One of my first jobs after moving to Alberta was working as a mental health therapist in a rural public health clinic in Westlock.

My colleagues and I would often consult on how we could better support our clients, which was one of the things I valued the most about working there and that I carried with me when I left the organization.

One tool that often came up often in these conversations was the gratitude journal; clients would be encouraged to keep a book in which they would record things they were grateful for.

Although I never openly said this during our team meetings, I was very skeptical of gratitude journals at the time. They felt overly simplistic to me. I remember thinking: surely our clients were already aware of the good things they had in their lives, but that was obviously not enough to curb their suffering.

Part of me also wondered this bordered on toxic positivity, as though we were telling ourselves to look away from our pain while it was still very much present. And to focus on what exactly? Things/relationships that others around us also seemed to have, perhaps in greater abundance or “better” versions?

Did I mention that I was in a pretty dark place myself back then?

It wasn’t until much later that I began to truly understand the power of gratitude. And when I speak about gratitude now, I do not mean the kind I once associated with the concept: a surface-level awareness, a generic list of positives in our lives that rolls off our tongues but never truly reaches our hearts.

Rather, I am referring to the type of gratitude that we feel genuinely at our core, AND that does not involve invalidating the emotional pain we are going through.
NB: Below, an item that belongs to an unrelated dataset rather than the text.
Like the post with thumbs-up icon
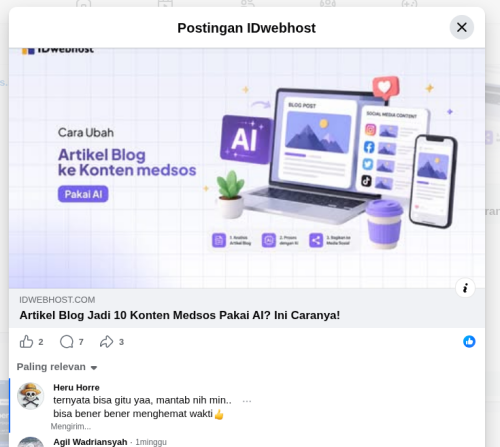Screen dimensions: 500x447 [x=26, y=342]
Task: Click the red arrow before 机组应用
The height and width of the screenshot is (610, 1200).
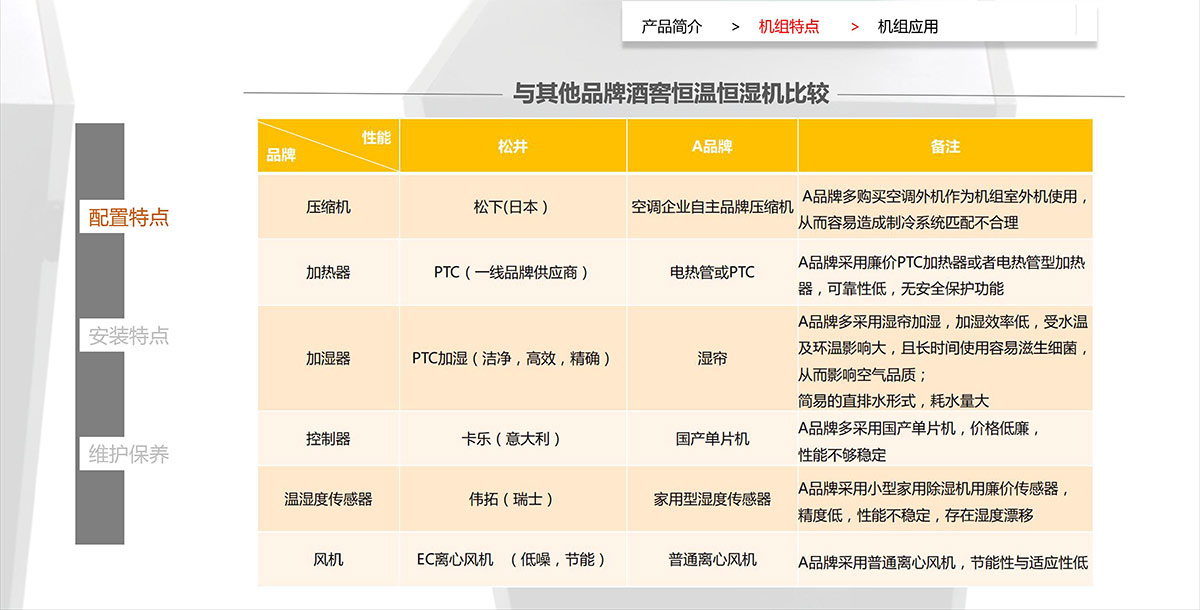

Interestingly, some of the latest research about gratitude reflects this very idea:

  • gratitude is usually effective when it is deeply realistic and honest.

This is consistent with my clinical observation, which is why I am a stickler for ensuring that when we work on shifting negative thoughts, for example, clients always feel 100% about positive alternatives.

  • gratitude helps to gradually improve well-being, especially when practiced consistently.

Narrated `Ali bin Abi Talib:

Fatima came to the Prophet (ﷺ) asking for a servant. He said, “May I inform you of something better than that? When you go to bed, recite “Subhan Allah’ thirty three times, ‘Al hamduli l-lah’ thirty three times, and ‘Allahu Akbar’ thirty four times. `Ali added, ‘I have never failed to recite it ever since.” Somebody asked, “Even on the night of the battle of Siffin?” He said, “Even on the night of the battle of Siffin.”

(Sahih al-Bukhari 5362)

I often encourage clients to think of something specific whenever they say “Alhamdulillah” or engage in other forms of dhikr, so that these words are not meerly spoken, but truly felt.

  • gratitude works when it is not used to suppress suffering, but rather to acknowledge that hardship and goodness often coexist: “I had a hard time this week, and I also experienced moments of ease, kindness or rest.”

So, surely with hardship comes ease. (Qur’an 94:5)

Although that can be much easier said than done (and I say that from positive experience), I also find that gratitude is most effective when we remove comparison from the equation: while others may appear to have more or “better” versions of what we possess, it is often more beneficial to ask ourselves: Is what I have enough? And does it bring goodness to my life?  

If what I have said is correct, it is from Allah ﷻ; and if it is wrong, then it is from myself and Shayṭān.

As Salaam Aleykum wa Rahmatullahi wa Barakatouh.